Space Ghost returns to the back door, and talks to the blob. He insists that the pods have been talking smack about the blob's mother ("You, ah, you heard what the pods have been saying about your mother? People were laughing, man..."), and that if the blob wanted to, it could come inside and kill the pods. The blob whispers something unintelligible, which Space Ghost momentarily considers, and then apologizes for. On his way out, he gives it one last try:
"What's that, pods?! The blob is very fat!?"
It doesn't work, of course, so Space Ghost issues a call for help:
"Mayday! Mayday! I'm Space Ghost and I am in some big danger! My plans were foolproof, but it started feeding on the rays! And then Moltar had a plan that never would have worked. I need a ship to rescue me. I'll be waiting for you out by the front gate. Thank you!"
"Nobody can hear ya, Space Ghost. We've been off the air for 10 days," Moltar says casually.
"Excuse me," says Space Ghost, and then invisos to the control room to face Moltar. "Please don't tell me how to do it. It... sickens me."
More timestamps and cut-scenes, including a brief cut of Space Ghost wearing a monocle.
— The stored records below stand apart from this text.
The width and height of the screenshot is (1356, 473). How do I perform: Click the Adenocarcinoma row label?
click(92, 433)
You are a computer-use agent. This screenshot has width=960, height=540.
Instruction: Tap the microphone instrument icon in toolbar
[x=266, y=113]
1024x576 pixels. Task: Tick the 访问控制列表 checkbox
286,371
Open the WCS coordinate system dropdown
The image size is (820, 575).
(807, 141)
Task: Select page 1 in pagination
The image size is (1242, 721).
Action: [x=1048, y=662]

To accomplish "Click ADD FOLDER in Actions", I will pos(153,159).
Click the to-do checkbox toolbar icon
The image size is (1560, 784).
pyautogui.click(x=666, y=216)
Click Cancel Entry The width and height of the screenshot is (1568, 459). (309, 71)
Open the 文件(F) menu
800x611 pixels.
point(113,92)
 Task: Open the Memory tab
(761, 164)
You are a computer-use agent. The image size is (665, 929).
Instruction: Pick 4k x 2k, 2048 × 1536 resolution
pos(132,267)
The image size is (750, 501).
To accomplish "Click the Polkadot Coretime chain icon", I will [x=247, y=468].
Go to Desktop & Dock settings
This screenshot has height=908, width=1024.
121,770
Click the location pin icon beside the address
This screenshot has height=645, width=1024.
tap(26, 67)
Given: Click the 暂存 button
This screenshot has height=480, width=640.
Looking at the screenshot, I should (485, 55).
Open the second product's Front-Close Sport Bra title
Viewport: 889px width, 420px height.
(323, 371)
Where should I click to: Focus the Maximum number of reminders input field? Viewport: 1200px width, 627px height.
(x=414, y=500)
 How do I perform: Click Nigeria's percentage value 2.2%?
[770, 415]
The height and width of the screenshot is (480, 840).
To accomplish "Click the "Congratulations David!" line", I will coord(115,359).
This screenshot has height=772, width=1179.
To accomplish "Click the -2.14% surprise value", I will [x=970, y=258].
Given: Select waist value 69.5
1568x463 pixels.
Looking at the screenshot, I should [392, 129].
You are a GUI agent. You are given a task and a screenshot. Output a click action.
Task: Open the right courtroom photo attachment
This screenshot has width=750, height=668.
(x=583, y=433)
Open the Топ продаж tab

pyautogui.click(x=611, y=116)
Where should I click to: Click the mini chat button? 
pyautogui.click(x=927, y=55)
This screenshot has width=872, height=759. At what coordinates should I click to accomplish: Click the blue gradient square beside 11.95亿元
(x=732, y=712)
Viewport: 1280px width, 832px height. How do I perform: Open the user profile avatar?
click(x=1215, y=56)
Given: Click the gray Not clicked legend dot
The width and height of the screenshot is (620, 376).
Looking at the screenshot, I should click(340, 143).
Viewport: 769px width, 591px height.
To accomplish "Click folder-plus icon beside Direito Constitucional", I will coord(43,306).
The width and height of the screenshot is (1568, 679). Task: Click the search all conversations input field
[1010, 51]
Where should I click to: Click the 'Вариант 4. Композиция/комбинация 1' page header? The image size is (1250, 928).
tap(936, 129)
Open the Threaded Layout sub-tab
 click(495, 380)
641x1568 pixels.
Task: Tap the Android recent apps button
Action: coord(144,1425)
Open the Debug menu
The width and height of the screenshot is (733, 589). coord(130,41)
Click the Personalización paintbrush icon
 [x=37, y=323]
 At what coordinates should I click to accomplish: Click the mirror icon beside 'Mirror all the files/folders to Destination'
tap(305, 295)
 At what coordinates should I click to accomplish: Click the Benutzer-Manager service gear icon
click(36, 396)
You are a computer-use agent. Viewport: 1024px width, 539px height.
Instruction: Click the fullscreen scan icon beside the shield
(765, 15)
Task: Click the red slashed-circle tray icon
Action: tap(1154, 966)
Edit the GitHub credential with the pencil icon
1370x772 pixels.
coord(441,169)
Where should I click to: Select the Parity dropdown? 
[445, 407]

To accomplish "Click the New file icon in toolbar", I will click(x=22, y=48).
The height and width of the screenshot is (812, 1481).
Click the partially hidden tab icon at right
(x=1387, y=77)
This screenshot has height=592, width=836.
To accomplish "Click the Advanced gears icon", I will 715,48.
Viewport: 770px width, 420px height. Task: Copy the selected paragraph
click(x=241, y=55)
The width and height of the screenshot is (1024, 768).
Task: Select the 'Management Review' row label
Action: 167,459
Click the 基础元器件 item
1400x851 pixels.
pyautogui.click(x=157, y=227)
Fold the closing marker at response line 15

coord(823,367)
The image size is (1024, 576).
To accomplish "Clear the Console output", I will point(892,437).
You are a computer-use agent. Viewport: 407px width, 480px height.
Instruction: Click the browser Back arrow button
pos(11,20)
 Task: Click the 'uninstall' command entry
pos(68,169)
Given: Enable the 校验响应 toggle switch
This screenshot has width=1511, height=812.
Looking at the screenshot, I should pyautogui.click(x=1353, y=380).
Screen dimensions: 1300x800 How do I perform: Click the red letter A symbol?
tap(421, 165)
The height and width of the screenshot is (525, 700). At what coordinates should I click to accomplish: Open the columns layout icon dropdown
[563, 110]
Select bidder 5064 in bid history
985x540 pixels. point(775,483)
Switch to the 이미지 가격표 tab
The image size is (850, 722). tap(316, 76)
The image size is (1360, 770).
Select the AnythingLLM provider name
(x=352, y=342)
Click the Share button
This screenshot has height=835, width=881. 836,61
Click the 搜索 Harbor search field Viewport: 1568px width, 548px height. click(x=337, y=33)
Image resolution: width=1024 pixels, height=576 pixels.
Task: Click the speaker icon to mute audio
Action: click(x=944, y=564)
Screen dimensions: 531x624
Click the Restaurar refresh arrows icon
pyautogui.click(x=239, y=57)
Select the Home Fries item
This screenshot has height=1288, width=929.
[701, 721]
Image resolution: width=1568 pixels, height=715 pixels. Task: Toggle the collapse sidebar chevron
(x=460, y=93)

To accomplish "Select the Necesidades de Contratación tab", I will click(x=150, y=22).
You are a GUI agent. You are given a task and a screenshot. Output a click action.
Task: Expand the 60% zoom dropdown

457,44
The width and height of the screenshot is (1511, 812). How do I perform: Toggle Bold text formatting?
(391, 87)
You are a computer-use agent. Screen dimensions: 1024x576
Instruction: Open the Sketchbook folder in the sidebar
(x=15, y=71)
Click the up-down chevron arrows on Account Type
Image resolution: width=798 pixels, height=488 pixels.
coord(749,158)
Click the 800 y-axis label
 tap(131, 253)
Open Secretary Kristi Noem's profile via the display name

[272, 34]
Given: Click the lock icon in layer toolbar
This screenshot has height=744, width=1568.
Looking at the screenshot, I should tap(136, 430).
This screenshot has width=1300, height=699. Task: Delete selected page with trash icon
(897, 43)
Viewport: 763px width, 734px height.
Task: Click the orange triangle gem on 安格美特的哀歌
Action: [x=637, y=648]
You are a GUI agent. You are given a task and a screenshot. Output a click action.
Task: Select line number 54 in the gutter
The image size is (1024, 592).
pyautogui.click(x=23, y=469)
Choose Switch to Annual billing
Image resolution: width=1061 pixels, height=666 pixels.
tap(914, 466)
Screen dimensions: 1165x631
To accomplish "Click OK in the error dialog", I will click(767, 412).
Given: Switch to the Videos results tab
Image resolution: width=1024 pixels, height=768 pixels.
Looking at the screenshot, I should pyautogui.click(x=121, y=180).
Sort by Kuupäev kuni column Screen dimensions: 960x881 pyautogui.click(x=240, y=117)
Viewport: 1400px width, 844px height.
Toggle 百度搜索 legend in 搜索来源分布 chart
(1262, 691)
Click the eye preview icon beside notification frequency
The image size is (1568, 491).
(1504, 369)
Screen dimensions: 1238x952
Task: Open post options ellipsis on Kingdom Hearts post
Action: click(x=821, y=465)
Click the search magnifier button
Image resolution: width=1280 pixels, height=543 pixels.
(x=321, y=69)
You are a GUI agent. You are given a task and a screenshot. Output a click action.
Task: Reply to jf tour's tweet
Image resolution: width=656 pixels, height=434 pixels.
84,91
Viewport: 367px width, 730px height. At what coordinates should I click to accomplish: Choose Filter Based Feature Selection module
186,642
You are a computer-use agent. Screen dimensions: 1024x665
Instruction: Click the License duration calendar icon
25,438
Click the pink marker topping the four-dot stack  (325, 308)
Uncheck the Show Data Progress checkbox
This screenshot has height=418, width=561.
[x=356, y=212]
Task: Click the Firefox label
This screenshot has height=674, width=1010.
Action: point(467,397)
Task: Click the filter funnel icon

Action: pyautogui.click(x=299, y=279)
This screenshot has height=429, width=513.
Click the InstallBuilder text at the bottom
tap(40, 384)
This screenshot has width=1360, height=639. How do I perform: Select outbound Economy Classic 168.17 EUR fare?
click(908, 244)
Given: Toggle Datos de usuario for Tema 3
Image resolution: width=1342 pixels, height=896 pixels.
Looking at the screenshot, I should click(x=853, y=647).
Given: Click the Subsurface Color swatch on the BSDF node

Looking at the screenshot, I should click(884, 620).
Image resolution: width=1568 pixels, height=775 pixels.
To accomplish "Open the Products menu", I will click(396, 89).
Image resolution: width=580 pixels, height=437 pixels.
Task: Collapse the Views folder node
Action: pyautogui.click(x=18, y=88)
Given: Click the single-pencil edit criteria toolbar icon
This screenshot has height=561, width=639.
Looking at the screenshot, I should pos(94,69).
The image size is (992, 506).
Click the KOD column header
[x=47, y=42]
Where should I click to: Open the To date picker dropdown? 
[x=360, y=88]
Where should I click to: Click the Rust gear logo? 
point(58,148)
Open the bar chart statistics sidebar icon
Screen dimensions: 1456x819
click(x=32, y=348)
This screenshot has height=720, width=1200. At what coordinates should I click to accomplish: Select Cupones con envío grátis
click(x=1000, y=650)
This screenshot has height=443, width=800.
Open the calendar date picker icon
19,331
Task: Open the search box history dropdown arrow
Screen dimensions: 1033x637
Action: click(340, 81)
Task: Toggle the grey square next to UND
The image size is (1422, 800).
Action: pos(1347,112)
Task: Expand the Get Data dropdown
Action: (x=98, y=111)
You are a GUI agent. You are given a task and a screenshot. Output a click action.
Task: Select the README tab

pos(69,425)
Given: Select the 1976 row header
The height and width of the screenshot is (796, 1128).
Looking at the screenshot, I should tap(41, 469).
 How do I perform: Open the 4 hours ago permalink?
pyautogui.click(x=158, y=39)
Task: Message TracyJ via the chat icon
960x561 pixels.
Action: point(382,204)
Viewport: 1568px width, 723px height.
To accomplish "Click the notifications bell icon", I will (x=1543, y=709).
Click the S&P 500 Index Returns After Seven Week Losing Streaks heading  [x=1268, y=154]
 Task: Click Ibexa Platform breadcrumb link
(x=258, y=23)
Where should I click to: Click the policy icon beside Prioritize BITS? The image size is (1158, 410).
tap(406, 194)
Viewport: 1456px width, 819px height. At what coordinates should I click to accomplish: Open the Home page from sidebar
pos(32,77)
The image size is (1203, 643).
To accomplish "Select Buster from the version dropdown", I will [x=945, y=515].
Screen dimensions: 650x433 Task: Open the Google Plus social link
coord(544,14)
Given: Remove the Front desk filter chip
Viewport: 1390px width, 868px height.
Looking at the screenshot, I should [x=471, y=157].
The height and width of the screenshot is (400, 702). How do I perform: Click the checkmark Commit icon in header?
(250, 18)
During all this we go through Space Ghost's plan to order a mind-eraser kit, which he apparently already owns, Moltar's plan to rust, and Zorak's plan to modify the gravitational properties of the planet. None of the plans are successful, and the pods remain. Eventually we end up in the month of March, in the year "99:099 A6." Space Ghost and the crew are drinking coffee.
"Say, this is some good coffee! I thought we were out of coffee," says Space Ghost.
"I found some more. It was in the orange container," Zorak says.
"YOU FOOL!" yells Space Ghost as he performs a spit take and just before he falls asleep. "THAT'S DECAF!"
Cut to Moltar and Zorak falling asleep, and the pods opening.
The episode then ends abruptly, thus concluding what was probably the most genuinely surreal thing the Cartoon Network has ever broadcast, even by Space Ghost standards, nay, even by the rest of Adult Swim standards. If you never watch any episode of SGC2C other than this one, consider yourself fulfilled. It is the absolute litmus of what SGC2C is about and what it's been trying to do all these years.
This episode is also unique because the original ending, which was never aired, was auctioned on eBay by the Cartoon Network. I haven't seen it, so I can't say how it ends, but the aired ending seems fitting enough.